A empresa EcoPVH não é mais responsável pela coleta seletiva de lixo em Porto Velho e nos distritos da capital. A Prefeitura de Porto Velho e a empresa assinaram, nesta quarta-feira (11.02.26), termo de rescisão consensual de contrato. A rescisão ocorre a menos de um ano após Prefeitura decidir rescindir, de forma unilateral, o contrato de Parceria Público Privada (PPP), com a empresa Marquise.
A desmobilização da equipe da EcoPVH, segundo apurou o site, deverá ocorrer de forma sincronizada com a mobilização da nova empresa contratada, conforme cronograma a ser definido pela Secretaria Municipal de Infraestrutura e Serviços Básicos (Seinfra).
Ficou acordado, ainda, que haverá um período de transição de 30 trinta dias, na qual a EcoPVH manterá a execução integral dos serviços para evitar descontinuidade.
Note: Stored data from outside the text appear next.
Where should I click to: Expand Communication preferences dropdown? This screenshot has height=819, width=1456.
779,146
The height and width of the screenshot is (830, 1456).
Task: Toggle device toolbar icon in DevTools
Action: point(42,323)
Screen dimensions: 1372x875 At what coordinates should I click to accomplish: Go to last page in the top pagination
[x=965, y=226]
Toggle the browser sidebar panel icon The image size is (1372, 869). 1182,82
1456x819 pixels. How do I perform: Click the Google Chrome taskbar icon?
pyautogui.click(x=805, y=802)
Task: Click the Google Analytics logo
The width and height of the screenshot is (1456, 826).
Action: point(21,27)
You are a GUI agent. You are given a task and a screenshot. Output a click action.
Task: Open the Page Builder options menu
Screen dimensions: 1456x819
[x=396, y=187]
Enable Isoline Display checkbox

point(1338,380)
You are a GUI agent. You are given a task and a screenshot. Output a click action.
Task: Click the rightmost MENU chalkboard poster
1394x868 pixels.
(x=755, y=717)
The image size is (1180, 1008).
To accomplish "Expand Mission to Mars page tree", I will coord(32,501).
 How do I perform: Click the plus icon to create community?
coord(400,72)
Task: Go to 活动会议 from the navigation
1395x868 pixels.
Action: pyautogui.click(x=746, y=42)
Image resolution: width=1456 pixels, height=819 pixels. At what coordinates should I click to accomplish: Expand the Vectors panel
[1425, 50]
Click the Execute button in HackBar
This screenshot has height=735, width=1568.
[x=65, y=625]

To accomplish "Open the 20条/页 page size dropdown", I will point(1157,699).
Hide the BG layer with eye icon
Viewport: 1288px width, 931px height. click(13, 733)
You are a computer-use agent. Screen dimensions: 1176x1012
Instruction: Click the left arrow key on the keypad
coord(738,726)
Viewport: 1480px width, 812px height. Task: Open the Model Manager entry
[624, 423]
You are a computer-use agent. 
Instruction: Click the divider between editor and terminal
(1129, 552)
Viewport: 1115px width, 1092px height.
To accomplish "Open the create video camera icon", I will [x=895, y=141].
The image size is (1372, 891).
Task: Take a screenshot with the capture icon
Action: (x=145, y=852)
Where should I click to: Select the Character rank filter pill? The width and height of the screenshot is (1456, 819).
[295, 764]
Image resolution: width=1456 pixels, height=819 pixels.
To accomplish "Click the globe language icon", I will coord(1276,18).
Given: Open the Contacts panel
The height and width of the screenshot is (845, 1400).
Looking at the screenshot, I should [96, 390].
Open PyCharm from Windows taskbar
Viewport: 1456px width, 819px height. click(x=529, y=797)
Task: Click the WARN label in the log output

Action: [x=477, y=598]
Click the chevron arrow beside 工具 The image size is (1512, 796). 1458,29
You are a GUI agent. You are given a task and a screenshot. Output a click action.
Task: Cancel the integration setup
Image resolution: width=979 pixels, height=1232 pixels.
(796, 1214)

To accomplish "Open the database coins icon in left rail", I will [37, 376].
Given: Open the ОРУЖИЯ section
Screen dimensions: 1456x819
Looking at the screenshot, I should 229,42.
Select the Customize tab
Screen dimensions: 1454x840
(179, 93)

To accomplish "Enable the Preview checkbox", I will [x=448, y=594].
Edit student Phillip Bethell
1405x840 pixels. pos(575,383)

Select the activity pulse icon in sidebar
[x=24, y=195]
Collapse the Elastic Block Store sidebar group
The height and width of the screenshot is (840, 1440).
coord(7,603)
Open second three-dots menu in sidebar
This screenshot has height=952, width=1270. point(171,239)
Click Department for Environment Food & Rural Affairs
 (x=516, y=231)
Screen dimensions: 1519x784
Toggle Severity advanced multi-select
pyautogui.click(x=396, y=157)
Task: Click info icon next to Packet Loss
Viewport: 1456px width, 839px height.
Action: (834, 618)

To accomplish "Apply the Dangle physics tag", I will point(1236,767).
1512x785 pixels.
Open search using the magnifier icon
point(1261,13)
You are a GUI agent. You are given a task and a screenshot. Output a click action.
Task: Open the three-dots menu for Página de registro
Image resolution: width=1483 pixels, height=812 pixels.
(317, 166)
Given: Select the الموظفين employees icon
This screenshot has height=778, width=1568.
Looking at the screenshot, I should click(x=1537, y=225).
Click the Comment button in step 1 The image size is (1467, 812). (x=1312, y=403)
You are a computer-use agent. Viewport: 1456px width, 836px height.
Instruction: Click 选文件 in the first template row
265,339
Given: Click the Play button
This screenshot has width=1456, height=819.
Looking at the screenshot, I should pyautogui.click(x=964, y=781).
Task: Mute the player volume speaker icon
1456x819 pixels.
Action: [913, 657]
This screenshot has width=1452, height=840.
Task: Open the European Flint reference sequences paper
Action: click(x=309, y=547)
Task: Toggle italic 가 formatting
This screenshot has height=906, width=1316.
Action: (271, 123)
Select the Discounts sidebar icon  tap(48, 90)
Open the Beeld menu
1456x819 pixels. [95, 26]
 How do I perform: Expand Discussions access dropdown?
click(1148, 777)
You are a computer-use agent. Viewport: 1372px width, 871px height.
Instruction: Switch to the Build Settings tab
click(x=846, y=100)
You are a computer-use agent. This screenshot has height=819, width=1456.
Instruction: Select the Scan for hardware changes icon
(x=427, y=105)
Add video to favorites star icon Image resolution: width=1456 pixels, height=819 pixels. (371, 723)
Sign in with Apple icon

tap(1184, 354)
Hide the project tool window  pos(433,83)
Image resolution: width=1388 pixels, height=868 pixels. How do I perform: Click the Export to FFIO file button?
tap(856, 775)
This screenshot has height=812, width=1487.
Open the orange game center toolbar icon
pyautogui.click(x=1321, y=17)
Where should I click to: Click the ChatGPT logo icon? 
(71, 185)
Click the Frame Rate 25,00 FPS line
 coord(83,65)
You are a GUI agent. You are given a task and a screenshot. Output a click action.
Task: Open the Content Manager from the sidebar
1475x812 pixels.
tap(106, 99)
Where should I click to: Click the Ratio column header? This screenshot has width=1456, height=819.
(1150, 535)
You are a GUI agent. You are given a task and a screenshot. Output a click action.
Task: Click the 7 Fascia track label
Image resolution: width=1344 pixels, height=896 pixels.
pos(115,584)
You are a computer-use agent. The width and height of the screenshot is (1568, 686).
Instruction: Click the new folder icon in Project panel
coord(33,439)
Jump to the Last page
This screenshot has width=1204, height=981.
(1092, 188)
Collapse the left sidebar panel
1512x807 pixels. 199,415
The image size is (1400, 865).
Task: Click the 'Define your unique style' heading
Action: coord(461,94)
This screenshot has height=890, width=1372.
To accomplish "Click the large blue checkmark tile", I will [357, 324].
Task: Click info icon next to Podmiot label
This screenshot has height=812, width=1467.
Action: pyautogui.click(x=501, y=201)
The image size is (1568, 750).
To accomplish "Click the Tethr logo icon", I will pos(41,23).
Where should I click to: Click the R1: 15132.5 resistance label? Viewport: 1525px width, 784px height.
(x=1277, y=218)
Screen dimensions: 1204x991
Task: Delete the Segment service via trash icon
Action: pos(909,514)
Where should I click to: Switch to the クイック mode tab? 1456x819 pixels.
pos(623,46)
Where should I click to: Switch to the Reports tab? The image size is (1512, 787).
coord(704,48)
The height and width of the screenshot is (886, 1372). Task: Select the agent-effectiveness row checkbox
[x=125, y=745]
Ao justificar a desistência de continuar prestando os serviços, a empresa alegou falhas do próprio Termo de Referência elaborado pela equipe da Prefeitura de Porto Velho. “O Termo de Referência prevê a disponibilização de 02 voadeiras para a operação fluvial no Baixo Madeira. Entretanto, a execução demonstra a necessidade mínima de 03 voadeiras”, diz o documento no qual o site teve acesso.
Ainda de acordo com empresa, o Termo de Referência prevê a utilização de caminhão coletor com Peso Bruto Total (PBT) mínimo de 10 toneladas para a execução da coleta seletiva. “Todavia, do ponto de vista técnico e normativo, evidencia-se a necessidade de previsão expressa de caminhão compactador para essa modalidade de serviço”.
O Termo de Referência prevê a alocação de 15 garis para os Distritos do Baixo Madeira. Contudo, a execução real dos serviços demonstra a necessidade de 20 coletores, em razão das particularidades operacionais da região. “As longas distâncias, as condições precárias das vias de acesso, as janelas restritas de execução e as severas dificuldades logísticas reduzem o rendimento médio das equipes em comparação ao contexto urbano, exigindo maior contingente de mão de obra para evitar atrasos ou interrupções na coleta”, justificou a empresa.
Sistemma deve assumir coleta de lixo
Com histórico de paralisações, denúncias de precariedade, conflitos trabalhistas e
notificações administrativas, a Sistemma — empresa analisada pela Prefeitura de Porto
Velho — entra no centro do debate público sobre continuidade do serviço essencial e
proteção dos trabalhadores da limpeza urbana.

Segundo o vereador Marcos Combate, a Sistemma, terceira colocada no licitação emergencial do contrato de coleta de lixo de Porto Velho, manifestou intenção, no último dia 5, de assumir os serviços. No entanto, segundo o vereador, desde que os valores do sejam revistos, o que pode elevar o valor do contrato de R$ 2,7 milhões para R$ 3,5 milhões.
Outro preocupação dos vereadores e se a empresa tem estrutura para assumir os serviços. “Essa empresa, de Minas Gerais, enfrenta sérios problemas com greve, e, não sabemos se a mesma tem condições de tocar o serviço”.
Caso a Prefeitura assine contrato com essa empresa, segundo a vereadora Elis Regina, será necessário uma visita in loco na empresa para saber se mesma tem condições de atender a demanda de Porto Velho. O vereadores não descartaram a possibilidade de convocar os proprietários para explicações.
Prefeitura anulou unilateralmente contrato da PPP
A Prefeitura de Porto Velho, sob a gestão do prefeito Léo Moraes, anulou unilateralmente o contrato da Parceria Público Privada (PPP), ignorando a decisão da Câmara Municipal, que havia rejeitado o projeto de lei para encerrar a parceria. A proposta da administração municipal é adotar um contrato emergencial de coleta, que, segundo especialistas, não acompanha o ritmo de crescimento da cidade.
A empresa responsável pela operação da PPP, alertou no ano passado para os riscos do retrocesso. “A PPP atende à determinação da Lei do Saneamento, que inclui os resíduos sólidos no escopo do saneamento básico. Porto Velho poderá perder essas conquistas em saúde e infraestrutura urbana com a adoção de um modelo de coleta que não cresce junto com a cidade”, disse diretor-presidente da Marquise Ambiental, Hugo Nery.
Segundo o diretor-presidente, Porto Velho dorme e acorda com novas áreas para coletarmos e garantirmos a remoção dos resíduos. “O contrato emergencial que a prefeitura quer propor não respeita o ritmo de crescimento da cidade e suas demandas por coleta de resíduos e o atendimento das demandas dos moradores”, disse.